* **Supplied material**

####

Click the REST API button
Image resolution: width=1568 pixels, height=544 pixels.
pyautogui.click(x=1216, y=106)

####

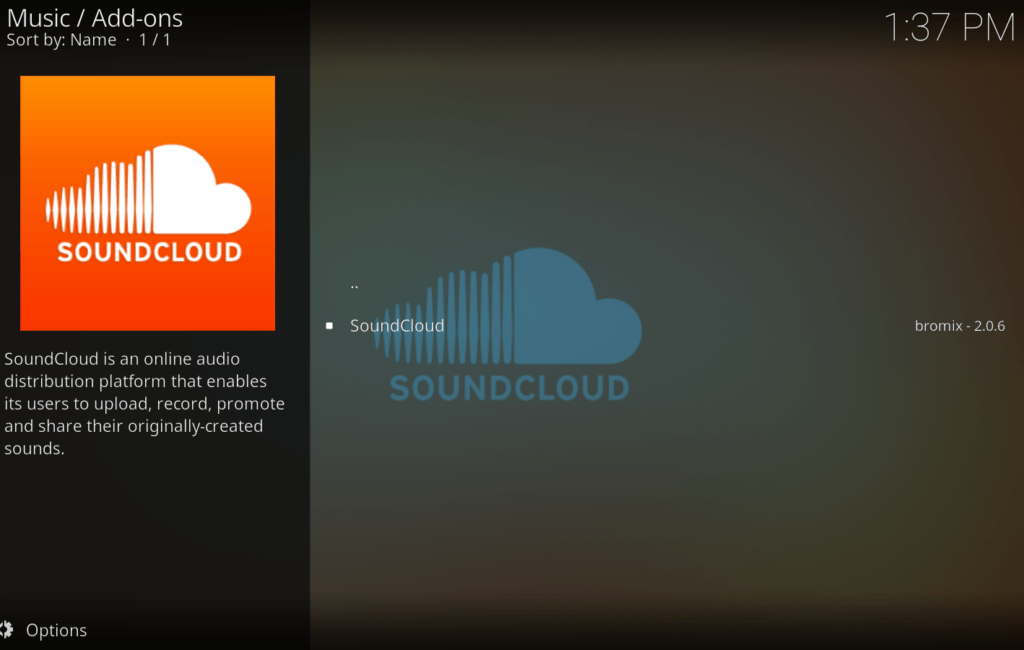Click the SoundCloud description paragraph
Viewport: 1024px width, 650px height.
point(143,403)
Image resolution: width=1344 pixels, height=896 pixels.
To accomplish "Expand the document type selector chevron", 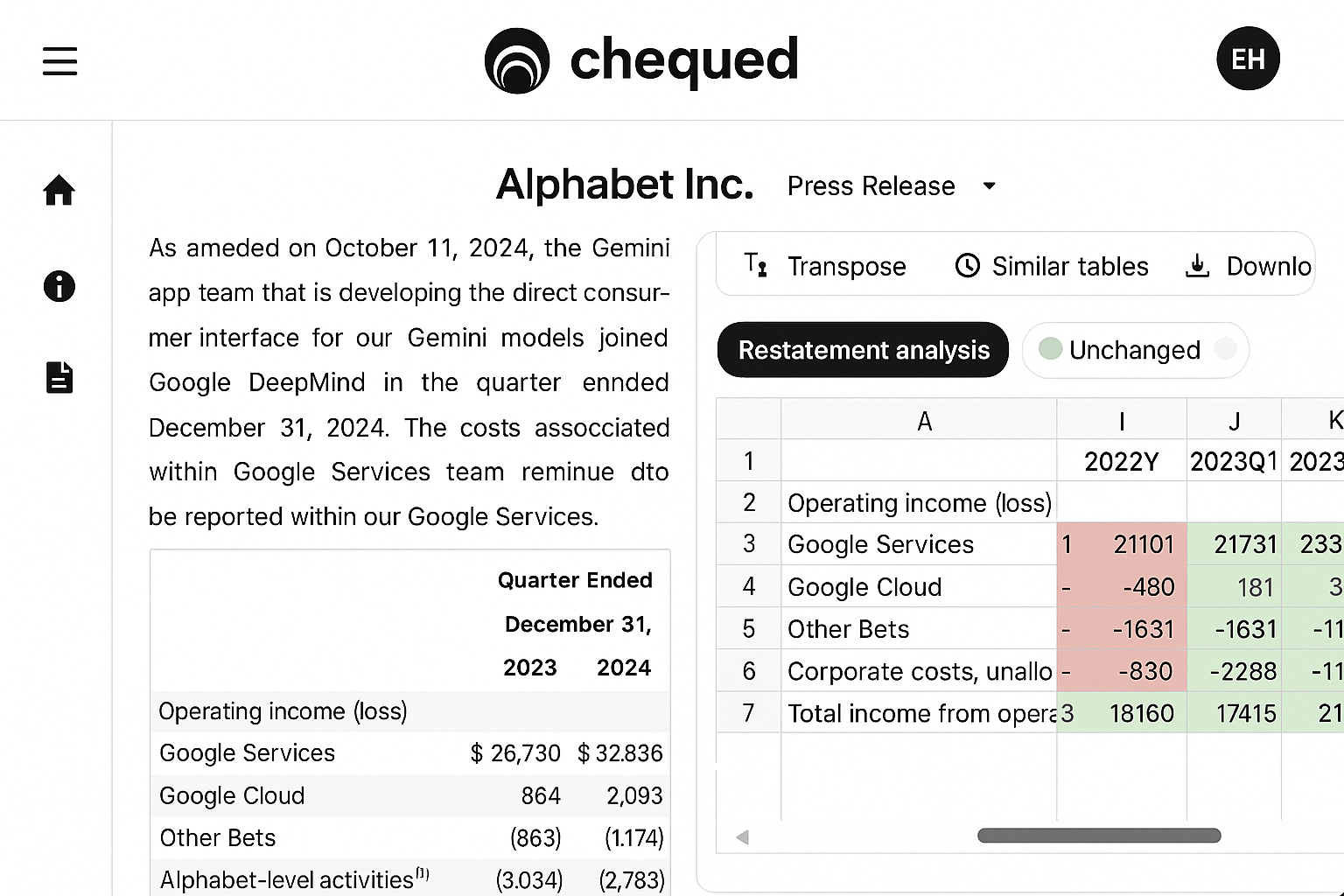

####

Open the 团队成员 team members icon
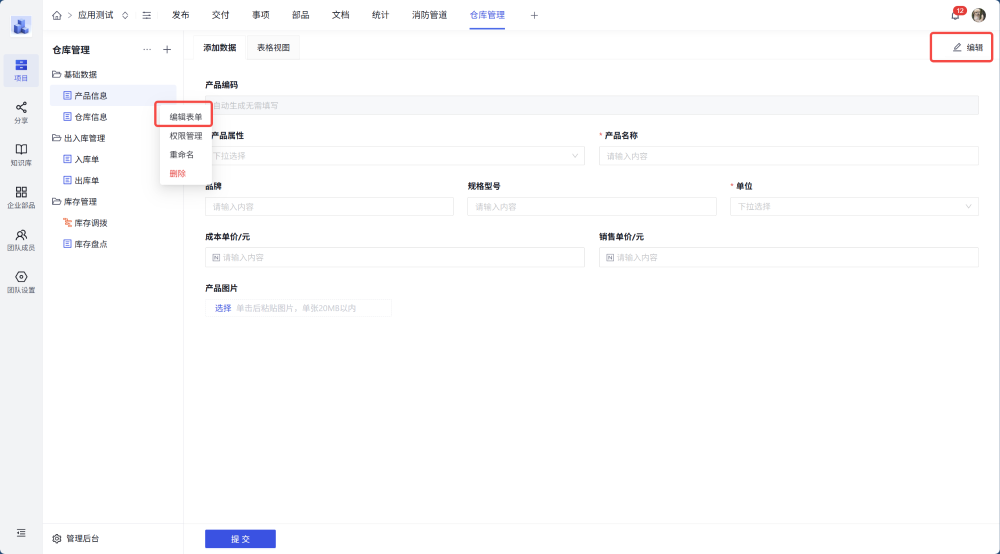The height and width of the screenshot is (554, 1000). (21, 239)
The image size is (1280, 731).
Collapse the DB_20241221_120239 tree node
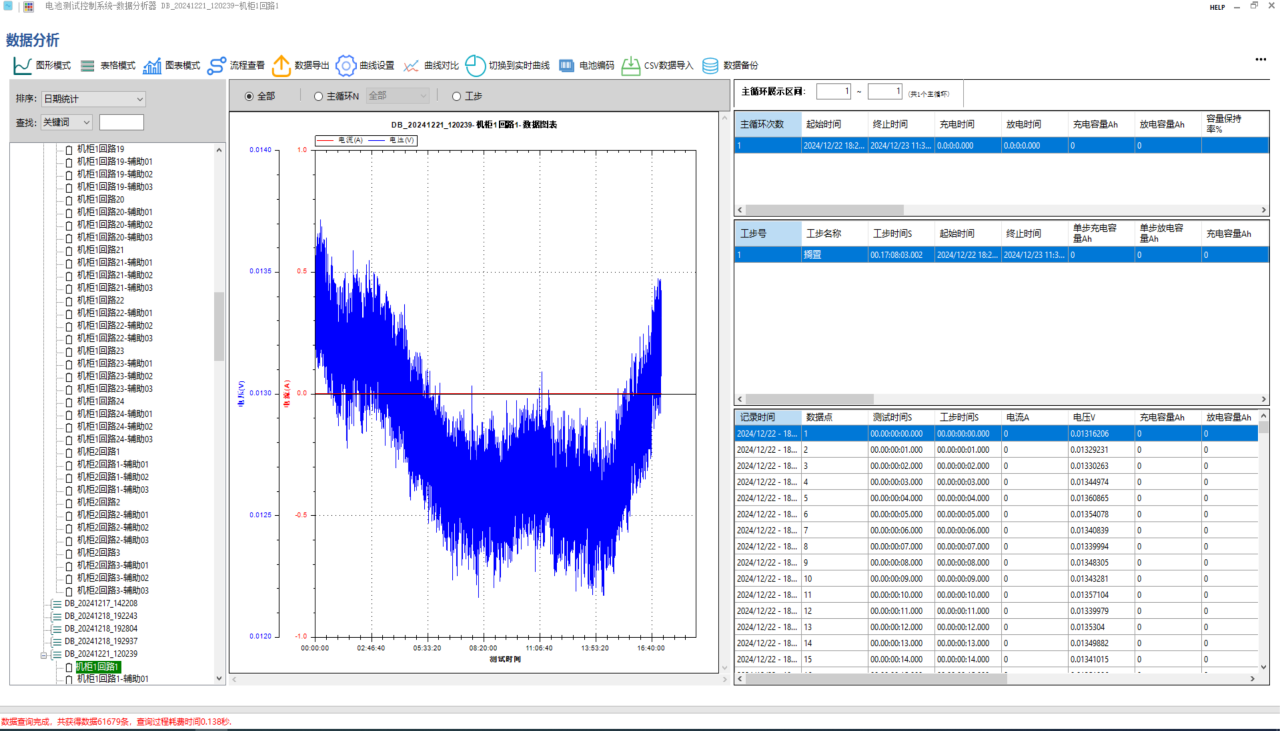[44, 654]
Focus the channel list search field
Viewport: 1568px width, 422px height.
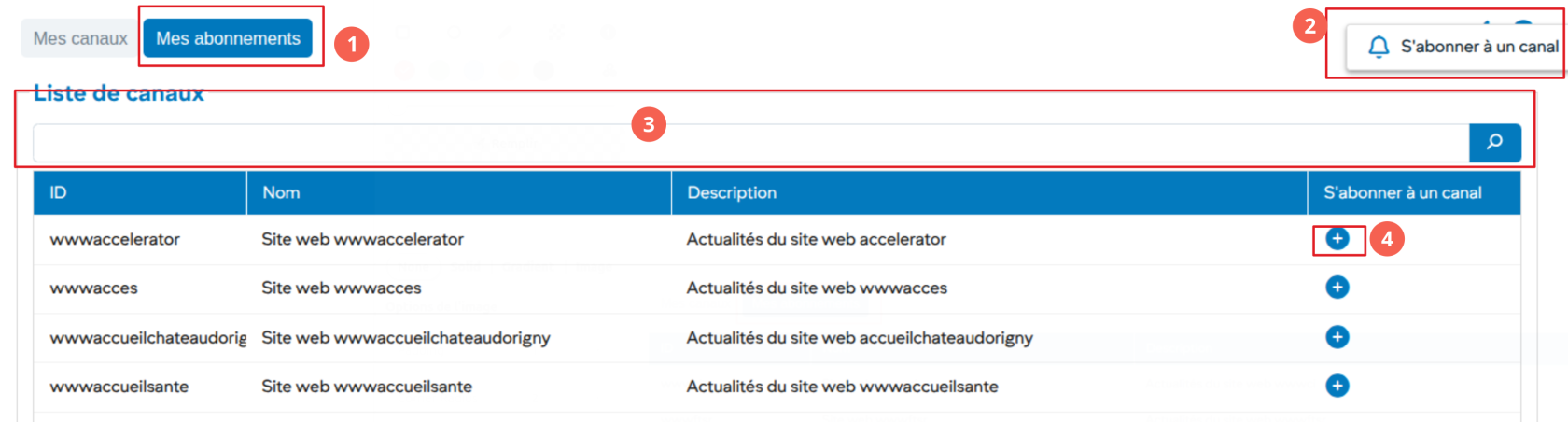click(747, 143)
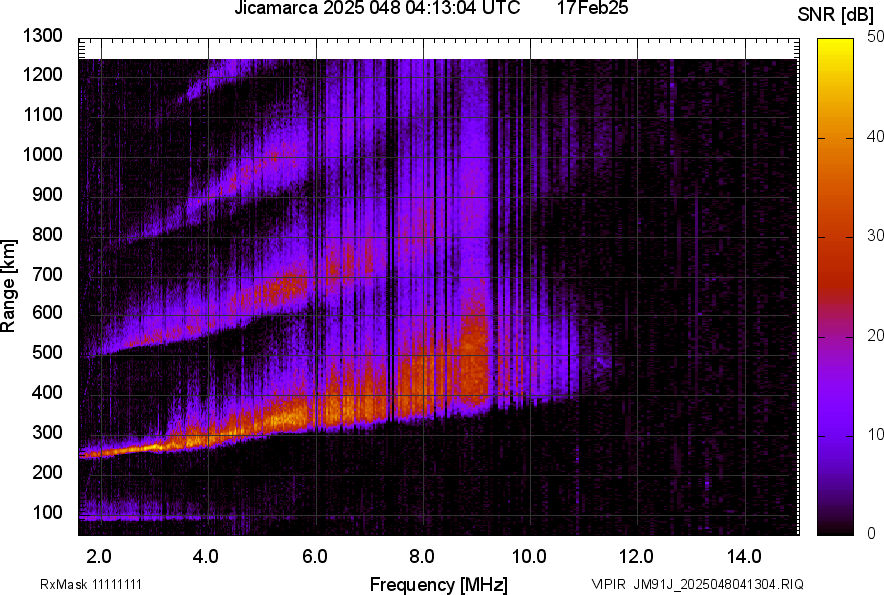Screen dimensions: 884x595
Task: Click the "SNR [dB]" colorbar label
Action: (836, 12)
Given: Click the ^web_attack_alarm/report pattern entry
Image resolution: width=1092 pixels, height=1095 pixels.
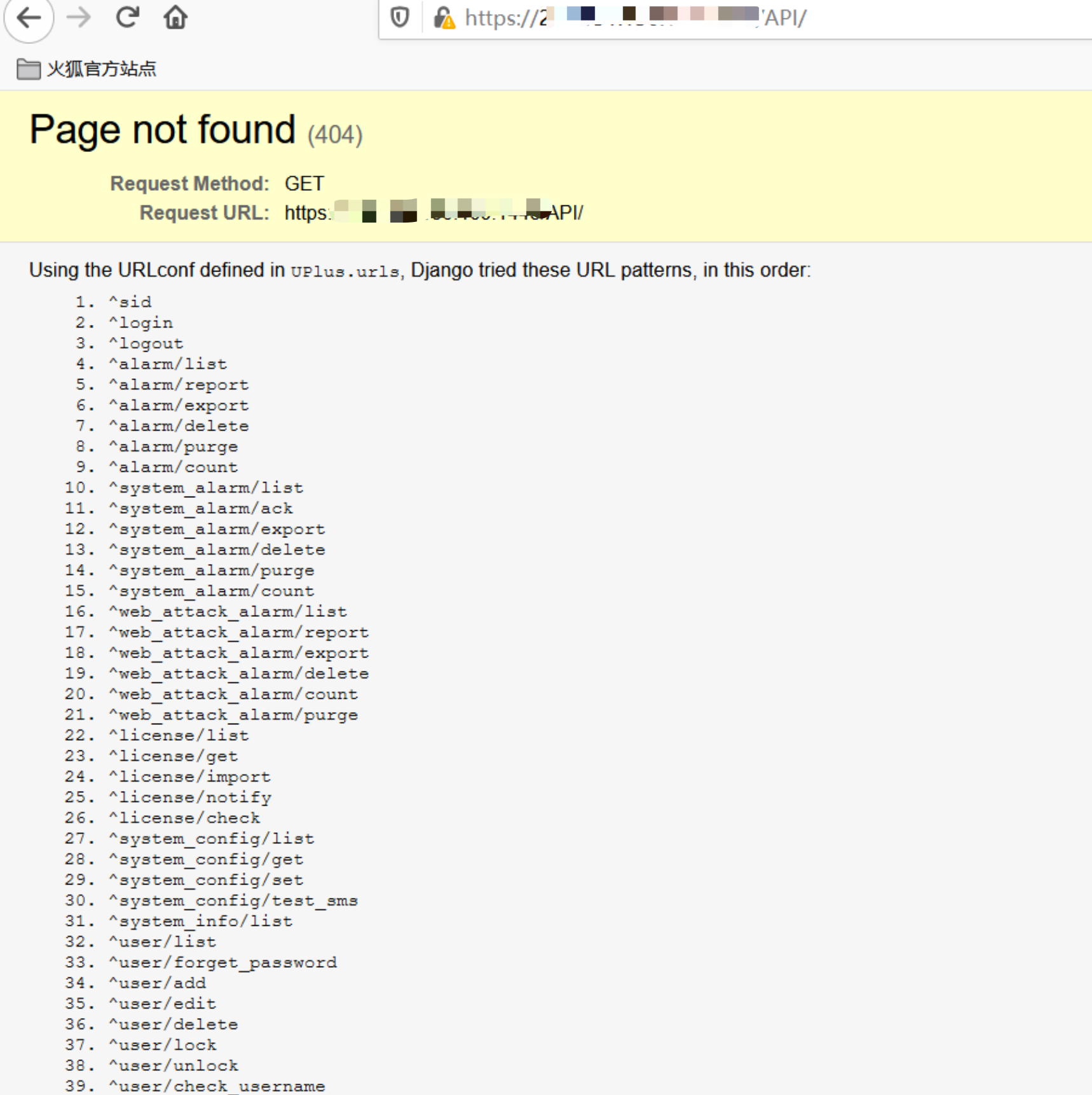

####

* **How to complete this task**
Leave out the images and write out the lines above exactly, from the one with "The image size is (1280, 731)." up to and including the one with "Image resolution: width=1092".

* **Answer below**
The image size is (1280, 731).
Collapse the DB_20241221_120239 tree node
[44, 654]
Focus the channel list search field
Viewport: 1568px width, 422px height.
click(747, 143)
Screen dimensions: 884x595
Task: Click the "SNR [dB]" colorbar label
Action: (836, 12)
Given: Click the ^web_attack_alarm/report pattern entry
Image resolution: width=1092 pixels, height=1095 pixels.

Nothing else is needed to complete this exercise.